Elle revint vers lui, presque souriante, presque vengée déjà, et le bravant, tout près, face à face:
—Je veux mon enfant... et tu n'as pas le droit de le garder, parce qu'il n'est pas à toi... tu entends, tu entends bien... Il n'est pas à toi... Il est à Limousin.
Parent, éperdu, cria:—Tu mens... tu mens... misérable!
Mais elle reprit:—Imbécile! Tout le monde le sait, excepté toi. Je te dis que voilà son père. Mais il suffit de regarder pour le voir...
Parent reculait devant elle, chancelant. Puis brusquement, il se retourna, saisit une bougie, et s'élança dans la chambre voisine.
Il revint presque aussitôt, portant sur son bras le petit Georges enveloppé dans les couvertures de son lit. L'enfant, réveillé en sursaut, épouvanté, pleurait. Parent le jeta dans les mains de sa femme, puis, sans ajouter une parole, il la poussa rudement dehors, vers l'escalier, où Limousin attendait par prudence.

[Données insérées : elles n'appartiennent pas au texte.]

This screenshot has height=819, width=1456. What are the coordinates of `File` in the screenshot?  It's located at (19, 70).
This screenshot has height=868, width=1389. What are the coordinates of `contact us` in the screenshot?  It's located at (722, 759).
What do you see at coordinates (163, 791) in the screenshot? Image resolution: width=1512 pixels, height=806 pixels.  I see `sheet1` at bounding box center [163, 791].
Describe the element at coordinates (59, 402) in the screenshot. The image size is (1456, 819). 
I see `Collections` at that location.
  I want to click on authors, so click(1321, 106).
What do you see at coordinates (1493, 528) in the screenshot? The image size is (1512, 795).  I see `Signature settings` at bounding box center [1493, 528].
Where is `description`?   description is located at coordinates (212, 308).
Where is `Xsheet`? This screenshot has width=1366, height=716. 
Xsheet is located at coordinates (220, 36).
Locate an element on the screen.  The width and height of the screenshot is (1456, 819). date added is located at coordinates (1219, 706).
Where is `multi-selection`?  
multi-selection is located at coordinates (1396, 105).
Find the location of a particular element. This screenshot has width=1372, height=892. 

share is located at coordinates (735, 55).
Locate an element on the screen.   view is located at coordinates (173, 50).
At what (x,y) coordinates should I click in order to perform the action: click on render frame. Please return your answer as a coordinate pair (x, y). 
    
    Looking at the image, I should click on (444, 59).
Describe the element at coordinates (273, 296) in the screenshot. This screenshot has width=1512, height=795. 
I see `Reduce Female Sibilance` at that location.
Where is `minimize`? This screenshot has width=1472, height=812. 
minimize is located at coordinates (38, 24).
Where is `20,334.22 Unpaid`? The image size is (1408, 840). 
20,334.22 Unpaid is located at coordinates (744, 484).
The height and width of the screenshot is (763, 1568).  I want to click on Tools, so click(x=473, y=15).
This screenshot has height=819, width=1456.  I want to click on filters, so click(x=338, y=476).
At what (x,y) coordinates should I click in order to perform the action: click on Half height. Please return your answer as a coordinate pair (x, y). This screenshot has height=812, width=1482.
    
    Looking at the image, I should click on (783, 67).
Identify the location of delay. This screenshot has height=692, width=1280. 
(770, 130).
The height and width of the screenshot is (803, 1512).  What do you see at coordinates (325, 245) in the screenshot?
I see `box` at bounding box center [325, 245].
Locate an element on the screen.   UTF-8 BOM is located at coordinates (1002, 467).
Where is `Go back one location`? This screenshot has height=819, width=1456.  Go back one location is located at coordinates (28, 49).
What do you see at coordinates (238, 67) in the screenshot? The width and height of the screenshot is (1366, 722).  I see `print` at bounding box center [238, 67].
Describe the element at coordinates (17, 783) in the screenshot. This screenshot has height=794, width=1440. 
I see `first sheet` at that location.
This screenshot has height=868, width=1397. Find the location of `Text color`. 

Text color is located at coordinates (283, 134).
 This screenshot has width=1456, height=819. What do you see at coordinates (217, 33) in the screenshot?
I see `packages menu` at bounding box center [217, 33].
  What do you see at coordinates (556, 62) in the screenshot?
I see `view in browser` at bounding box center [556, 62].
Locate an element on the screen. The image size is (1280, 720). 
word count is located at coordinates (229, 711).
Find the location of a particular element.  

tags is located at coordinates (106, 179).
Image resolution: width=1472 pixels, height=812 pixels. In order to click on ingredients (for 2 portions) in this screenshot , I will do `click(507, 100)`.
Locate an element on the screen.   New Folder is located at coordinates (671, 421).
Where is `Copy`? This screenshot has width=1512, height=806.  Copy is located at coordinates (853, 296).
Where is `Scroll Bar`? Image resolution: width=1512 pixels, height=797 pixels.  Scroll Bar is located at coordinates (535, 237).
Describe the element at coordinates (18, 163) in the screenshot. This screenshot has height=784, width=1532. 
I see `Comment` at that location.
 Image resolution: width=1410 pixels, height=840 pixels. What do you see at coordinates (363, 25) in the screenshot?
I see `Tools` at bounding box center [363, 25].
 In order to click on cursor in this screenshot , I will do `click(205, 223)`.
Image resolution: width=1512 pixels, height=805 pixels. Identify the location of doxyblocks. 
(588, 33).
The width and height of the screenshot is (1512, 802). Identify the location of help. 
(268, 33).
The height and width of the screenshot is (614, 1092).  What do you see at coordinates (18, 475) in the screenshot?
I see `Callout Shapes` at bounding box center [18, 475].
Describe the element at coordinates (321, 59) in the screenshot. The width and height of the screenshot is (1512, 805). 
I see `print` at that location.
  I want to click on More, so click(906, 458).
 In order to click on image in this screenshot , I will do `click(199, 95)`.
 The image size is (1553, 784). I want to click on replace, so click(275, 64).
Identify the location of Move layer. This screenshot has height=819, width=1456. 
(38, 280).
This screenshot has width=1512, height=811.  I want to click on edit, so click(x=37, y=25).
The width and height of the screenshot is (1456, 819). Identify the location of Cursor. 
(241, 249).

Puis il referma la porte, donna deux tours de clef et poussa les verrous. A peine rentré dans le salon, il tomba de toute sa hauteur sur le parquet.
II
Parent vécut seul, tout à fait seul. Pendant les premières semaines qui suivirent la séparation, l'étonnement de sa vie nouvelle l'empêcha de songer beaucoup. Il avait repris son existence de garçon, ses habitudes de flânerie, et il mangeait au restaurant, comme autrefois. Ayant voulu éviter tout scandale, il faisait à sa femme une pension réglée par les hommes d'affaires. Mais, peu à peu, le souvenir de l'enfant commença à hanter sa pensée. Souvent, quand il était seul, chez lui, le soir, il s'imaginait tout à coup entendre Georges crier «papa». Son coeur aussitôt commençait à battre et il se levait bien vite pour ouvrir la porte de l'escalier et voir si, par hasard, le petit ne serait pas revenu. Oui, il aurait pu revenir comme reviennent les chiens et les pigeons. Pourquoi un enfant aurait-il moins d'instinct qu'une bête?